**INFORMATION GIVEN:**
## Begin
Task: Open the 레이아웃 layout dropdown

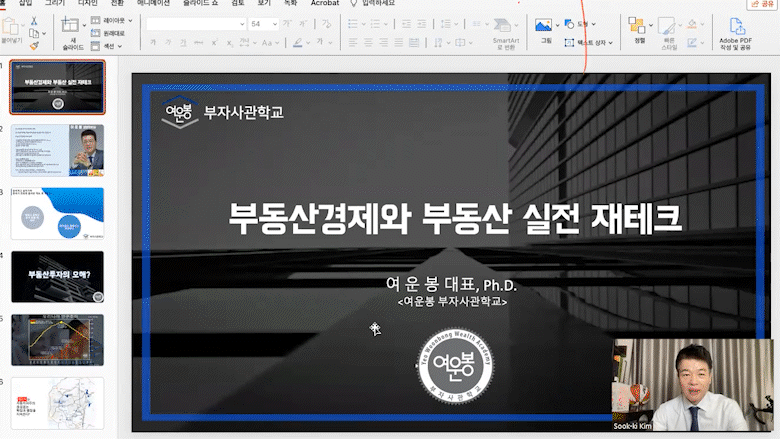Action: click(x=113, y=19)
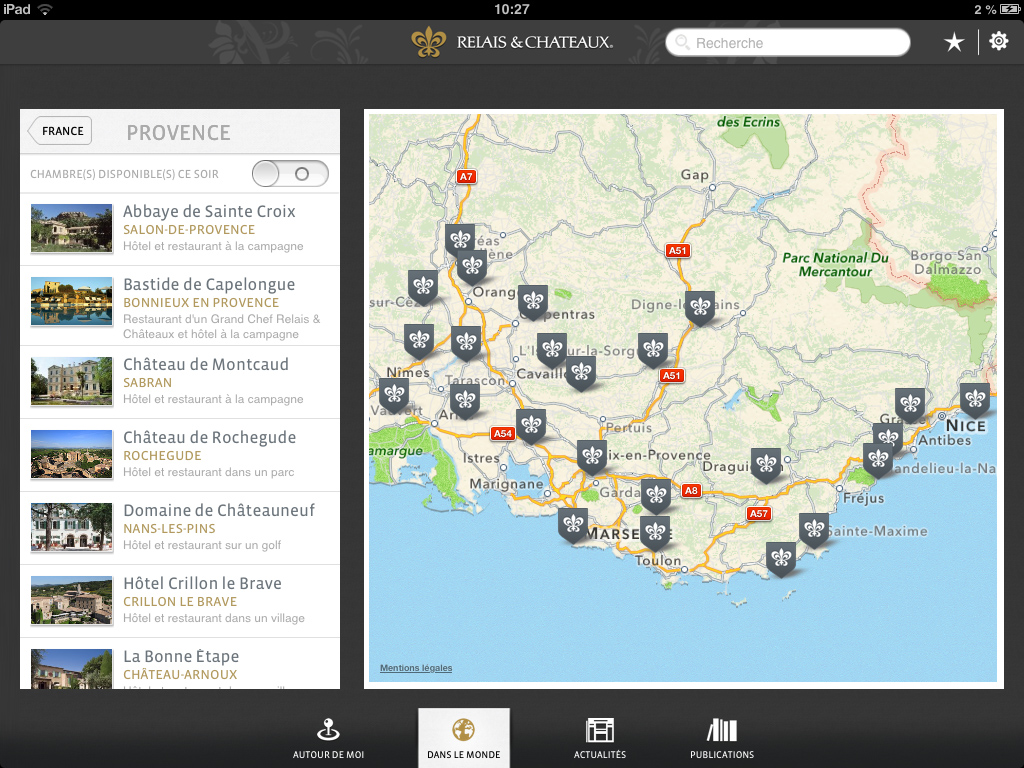Image resolution: width=1024 pixels, height=768 pixels.
Task: Tap the map pin near Draguignan
Action: (x=766, y=463)
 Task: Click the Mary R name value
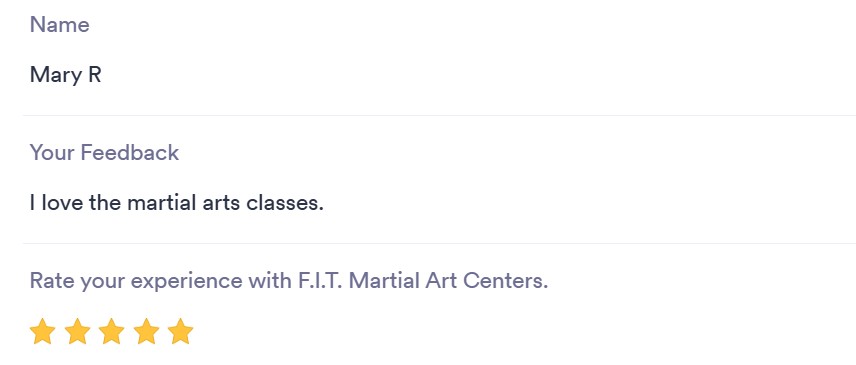[66, 75]
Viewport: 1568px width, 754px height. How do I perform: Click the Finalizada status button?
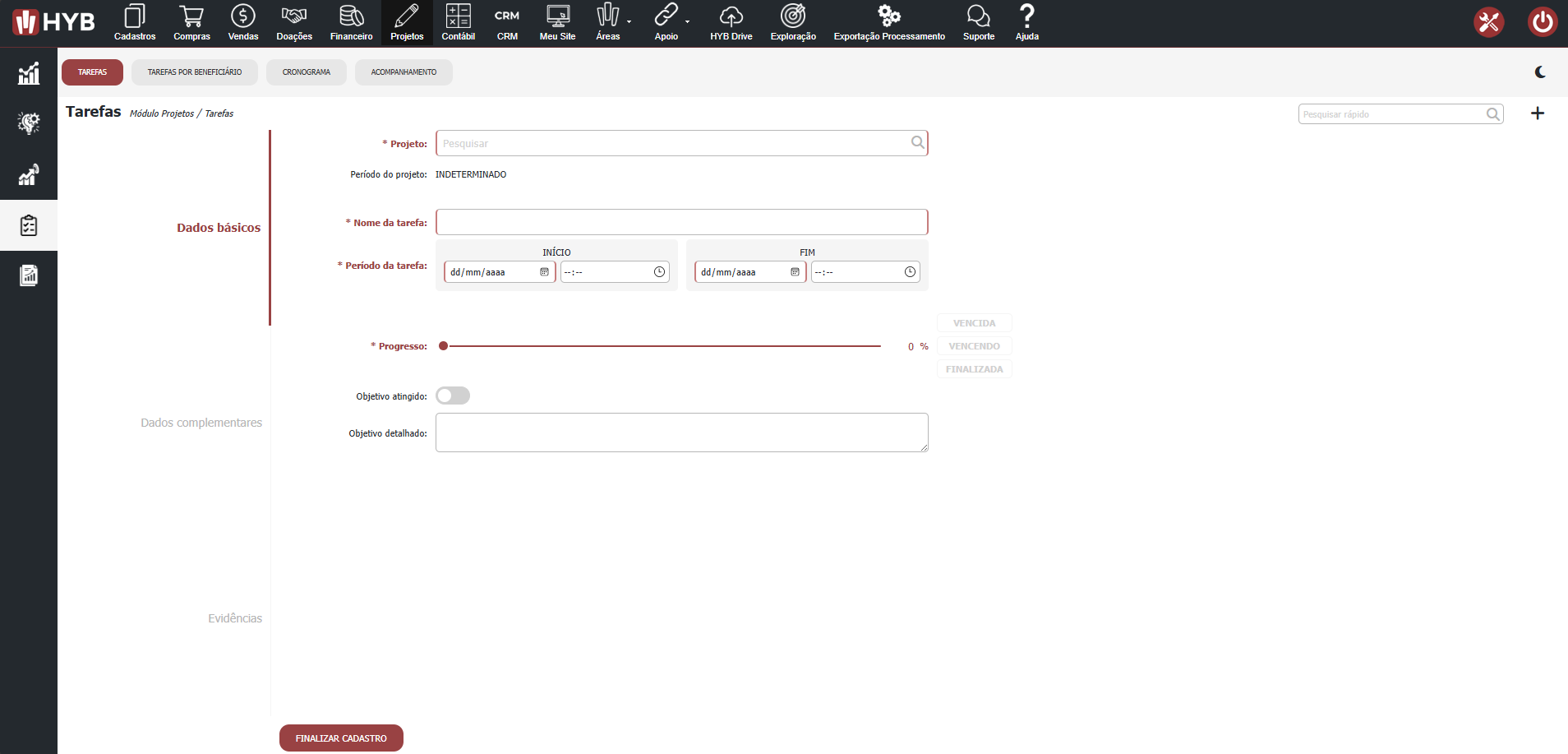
## End
**WHAT IS EXPECTED:** Rewrite all of the material above, substituting "menu" for "dropdown" and leaving everything else unchanged. Leave out the pictures.

**SOLUTION TO THIS PROBLEM:**
Task: Open the 레이아웃 layout menu

Action: click(x=113, y=19)
Image resolution: width=1024 pixels, height=768 pixels.
Task: Tap the map pin near Draguignan
Action: (x=766, y=463)
 Task: Click the Mary R name value
[66, 75]
Viewport: 1568px width, 754px height. How do I perform: Click the Finalizada status button?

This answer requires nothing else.